Former Congressman David Jolly, who’s been traveling the state laying the groundwork for a 2026 run for governor, plans to announce his decision in the coming days.

“I expect a decision this week,” he said in a brief interview Saturday night at the Broward Democratic Party’s annual fundraising dinner. “I’ll make a final decision and make it public this week.”

A Jolly candidacy for the Democratic nomination seems all but certain. He’s been holding town halls throughout Florida and meeting with grassroots activists, elected officials and people who can help with fundraising.

Jolly said Broward, the county with the largest number of registered Democrats in the state, is essential to a statewide campaign.
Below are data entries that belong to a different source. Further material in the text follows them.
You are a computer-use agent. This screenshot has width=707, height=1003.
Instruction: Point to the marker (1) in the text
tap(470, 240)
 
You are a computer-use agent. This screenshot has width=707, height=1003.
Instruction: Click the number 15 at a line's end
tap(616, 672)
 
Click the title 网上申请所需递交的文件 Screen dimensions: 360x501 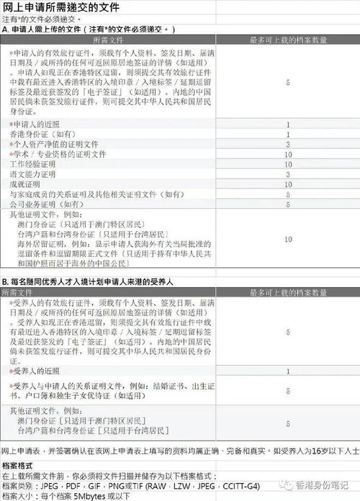point(61,7)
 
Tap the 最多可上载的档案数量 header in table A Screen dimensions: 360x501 point(288,41)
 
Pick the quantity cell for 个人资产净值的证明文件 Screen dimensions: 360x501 point(288,145)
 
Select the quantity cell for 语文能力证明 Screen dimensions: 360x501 point(288,175)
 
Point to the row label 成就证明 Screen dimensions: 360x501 point(27,185)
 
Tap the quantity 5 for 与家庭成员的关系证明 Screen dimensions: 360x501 point(288,195)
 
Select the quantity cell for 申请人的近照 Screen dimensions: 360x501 point(288,125)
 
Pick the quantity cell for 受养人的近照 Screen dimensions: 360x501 point(288,371)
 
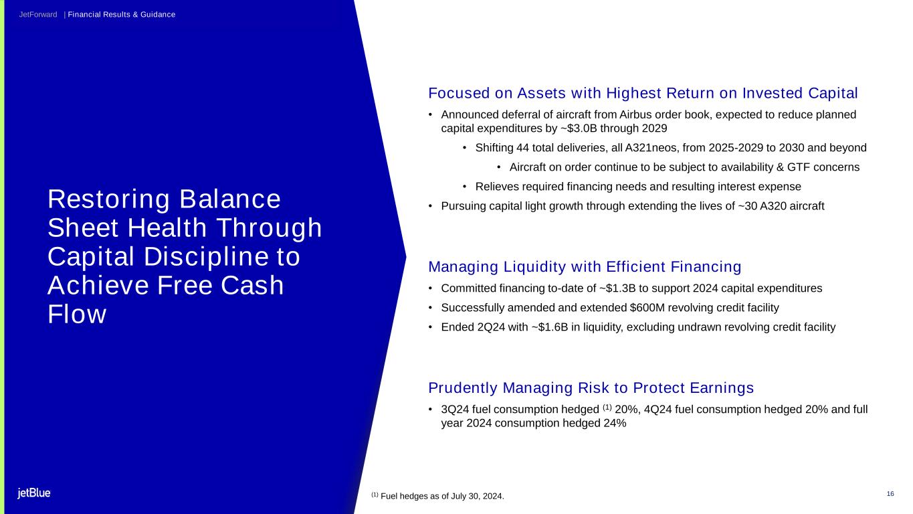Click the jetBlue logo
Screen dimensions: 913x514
tap(34, 493)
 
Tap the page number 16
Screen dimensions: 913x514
tap(890, 494)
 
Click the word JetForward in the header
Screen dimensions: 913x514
tap(38, 15)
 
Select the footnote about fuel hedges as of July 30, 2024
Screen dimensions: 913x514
tap(437, 496)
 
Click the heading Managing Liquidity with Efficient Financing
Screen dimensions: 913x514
tap(585, 267)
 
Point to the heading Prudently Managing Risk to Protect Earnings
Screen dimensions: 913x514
tap(591, 388)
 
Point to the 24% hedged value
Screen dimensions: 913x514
tap(615, 423)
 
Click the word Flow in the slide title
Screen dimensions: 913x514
tap(77, 314)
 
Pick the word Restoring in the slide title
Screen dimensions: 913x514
tap(109, 200)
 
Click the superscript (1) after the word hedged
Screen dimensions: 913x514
tap(607, 407)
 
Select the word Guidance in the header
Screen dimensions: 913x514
tap(158, 15)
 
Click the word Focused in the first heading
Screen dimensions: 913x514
tap(459, 93)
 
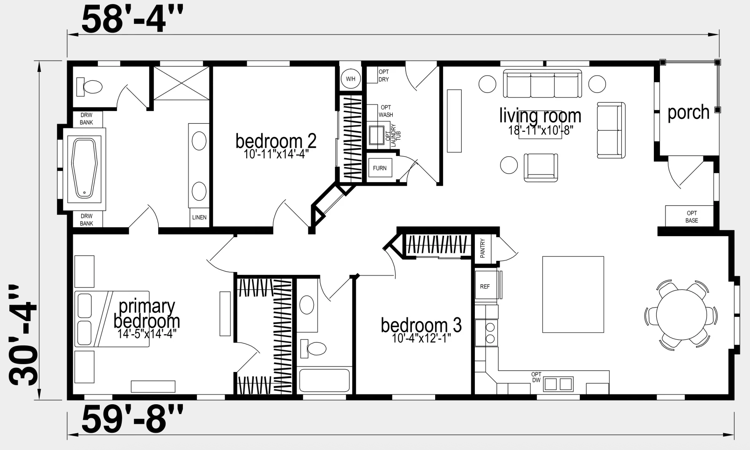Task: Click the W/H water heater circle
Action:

“In many ways the governorship runs through Broward County. If we have (robust) turnout numbers among Broward Democrats but also among Black voters here in Broward and in South Florida, we win the governorship,” Jolly said. “And so I think what you’re seeing here is a coalition emerging that realizes we can win statewide in ’26, but we’ve got to do our work to turn voters out and to persuade voters who maybe haven’t been with us before to be with us.”

Jolly is from Pinellas County, but is familiar to many Democratic activists from his post-congressional time as a political commentator on MSNBC, a favorite cable news source for Democrats.
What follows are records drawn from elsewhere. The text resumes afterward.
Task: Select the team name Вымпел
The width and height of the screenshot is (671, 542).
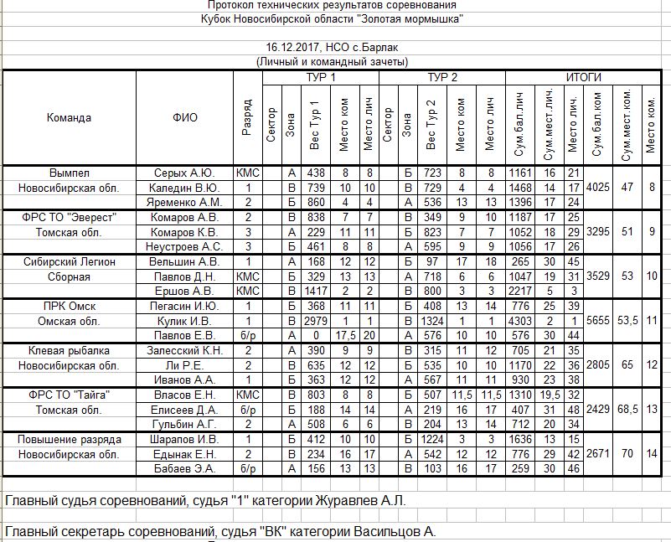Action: [69, 173]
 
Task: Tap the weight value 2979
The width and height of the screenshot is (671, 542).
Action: [315, 321]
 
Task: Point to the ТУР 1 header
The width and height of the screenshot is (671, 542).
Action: [320, 78]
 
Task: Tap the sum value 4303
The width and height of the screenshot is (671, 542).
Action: [520, 321]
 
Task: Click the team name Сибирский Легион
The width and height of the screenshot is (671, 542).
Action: [69, 261]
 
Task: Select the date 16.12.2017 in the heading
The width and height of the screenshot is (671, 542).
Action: [291, 47]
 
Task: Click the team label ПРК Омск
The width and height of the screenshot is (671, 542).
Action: [69, 306]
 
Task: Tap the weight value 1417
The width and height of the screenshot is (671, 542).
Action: [315, 291]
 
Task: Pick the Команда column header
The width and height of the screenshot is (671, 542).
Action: [69, 117]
He was a Republican for most of his life. While he was still a Republican member of Congress, he urged Donald Trump to drop out of his first presidential race in 2015, after Trump said Muslims should be banned from entering the U.S.

In 2018, Jolly left the Republican Party and became a no-party affiliation/independent voter. In April, he registered as a Democrat and Florida 2026, which can be used for raising and spending political money.
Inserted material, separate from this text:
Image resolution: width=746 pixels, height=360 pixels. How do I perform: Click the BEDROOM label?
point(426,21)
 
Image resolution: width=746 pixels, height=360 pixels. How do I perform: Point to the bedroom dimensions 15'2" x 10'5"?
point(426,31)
The Florida 2026 website highlights a range of issues Jolly would highlight during a campaign, including the high cost of property insurance, inadequate public school funding, “restoring reproductive freedom,” — which means abortion rights — campaign finance and ethics reform, and reducing gun violence.

At the Democratic dinner, Jolly and his wife Laura sat at a table with Mitchell and Sharon Berger.

Mitchell Berger, a Fort Lauderdale lawyer who has decades of political experience as a major national fundraiser for Democratic presidential, gubernatorial and U.S. Senate candidates, was a close associate of former Vice President Al Gore, has previously said he’d be fully committed to a Jolly candidacy.